Should all lyric poems take place in the present? If you’re writing a narrative poem about something that happened a while ago, do you have to use the past tense? Verb tenses are something that most of us learned in grade school but haven’t thought much about since. For a poet, being able to identify the various tenses isn’t the point; it’s knowing how to choose the right tense for a poem and knowing when to shift it. This workshop will examine some of the approaches that poets have used to control and manipulate the passage of time in their poems, with an emphasis on how verb tenses can be used to add immediacy, introduce tension, or bring a poem to life.
Sunday, March 13, 2022, 1-4 p.m.: “What Is a Prose Poem and Why Would You Want to Write One?”

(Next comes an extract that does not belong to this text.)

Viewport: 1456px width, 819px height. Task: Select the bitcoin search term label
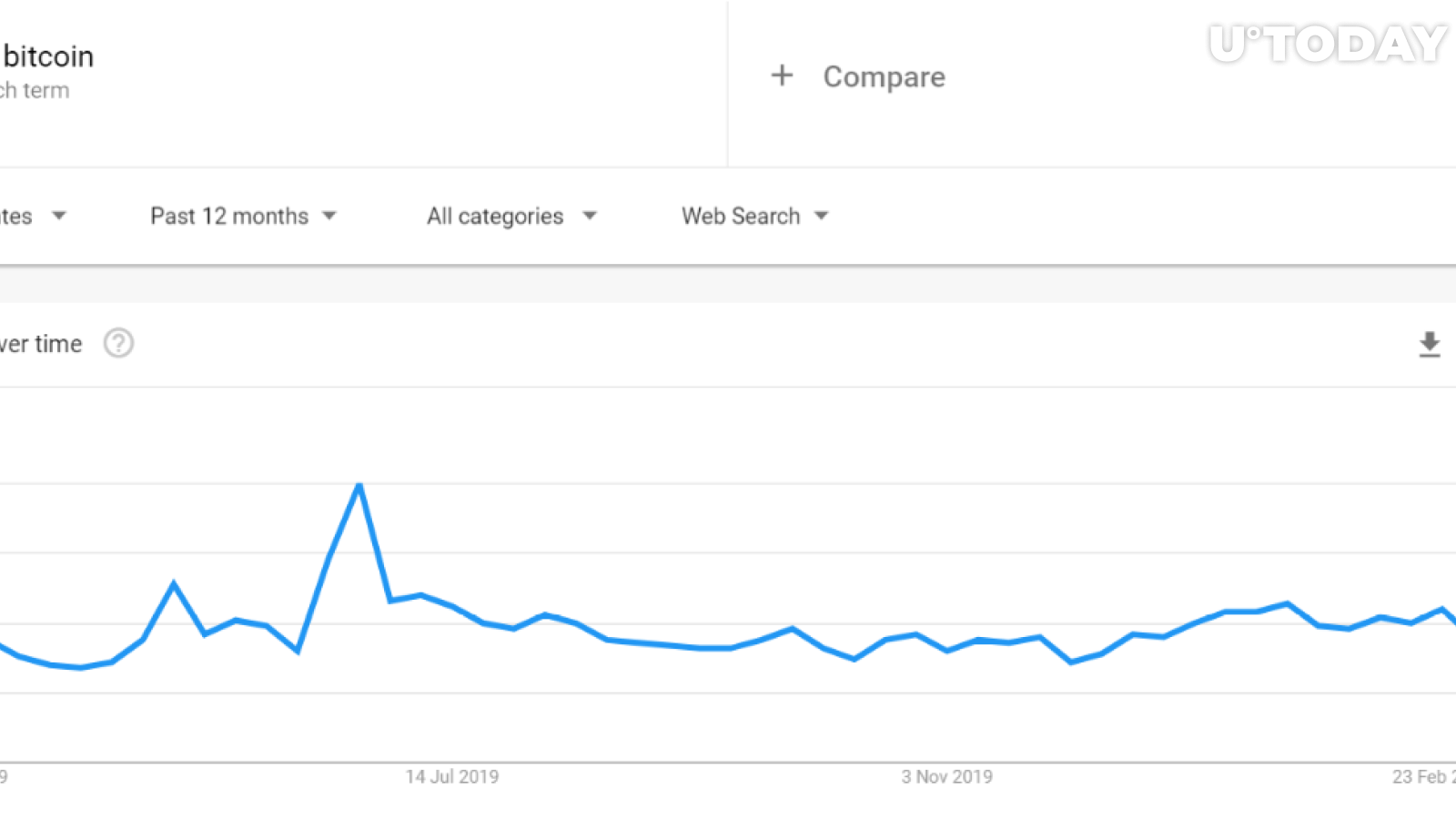pyautogui.click(x=47, y=56)

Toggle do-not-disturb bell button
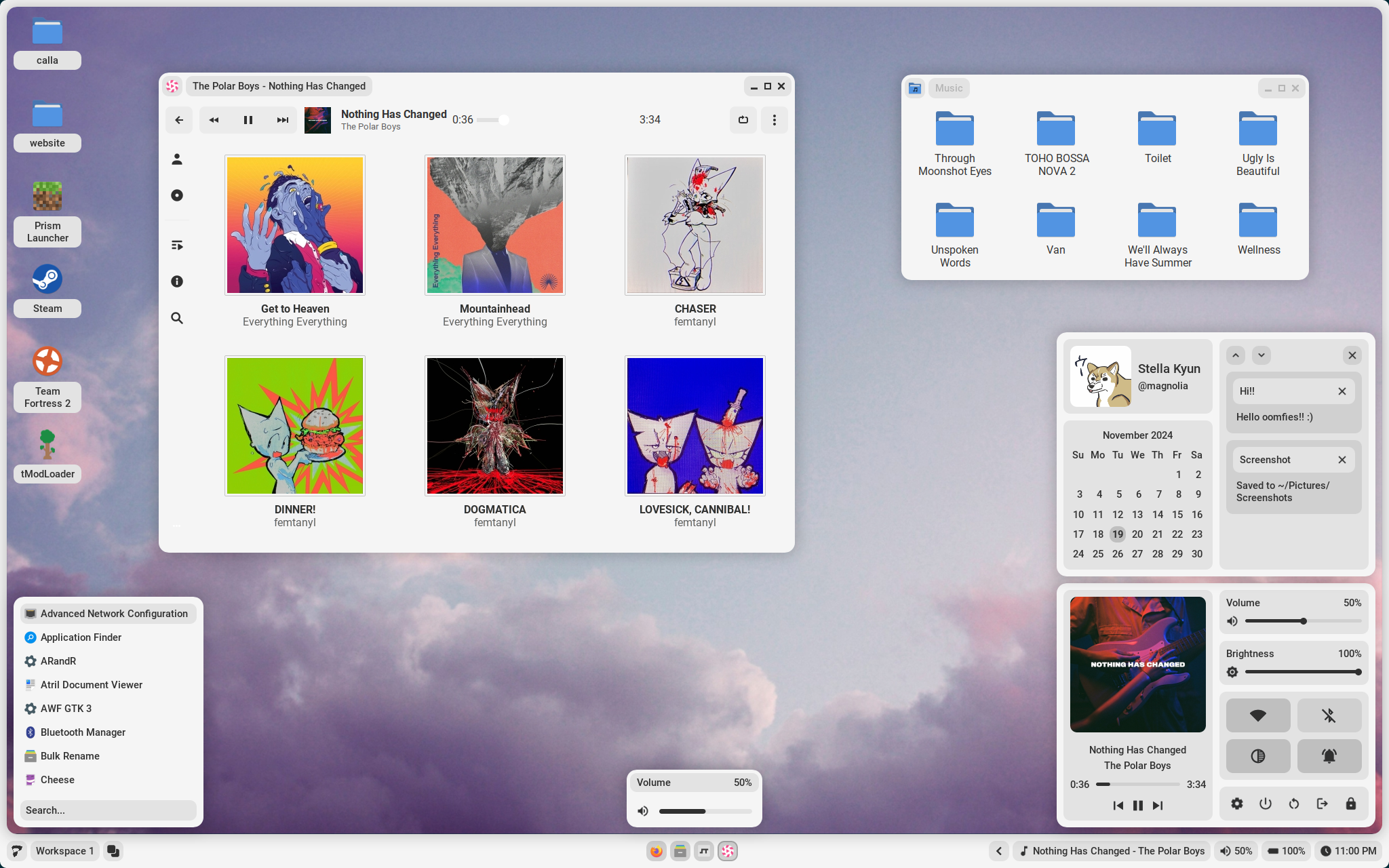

What is it about the prose poem that has, on the one hand, so many readers and writers scratching their heads and, on the other, so many contemporary poets flocking to the form? In this workshop, we will try to define exactly what a prose poem is and how it differs from flash fiction, literary prose, and free verse with the line breaks removed. We will also discuss why, If you’ve never written a prose poem, you might want to try your hand at a form that has puzzled and attracted so many.
Sunday, April 24, 2022, 1-4 p.m.: “What Sound Effects Can Do for Your Poetry”
Assonance, consonance, alliteration, internal rhyme—they’re often called “sound effects,” and they are among the most basic and essential tools that all poets should know how to use. This workshop will focus on how certain vowel or consonant sounds can be used to evoke or underscore emotion in a poem, and how sound effects can help you convey your poem’s “message” in a subtle, convincing way.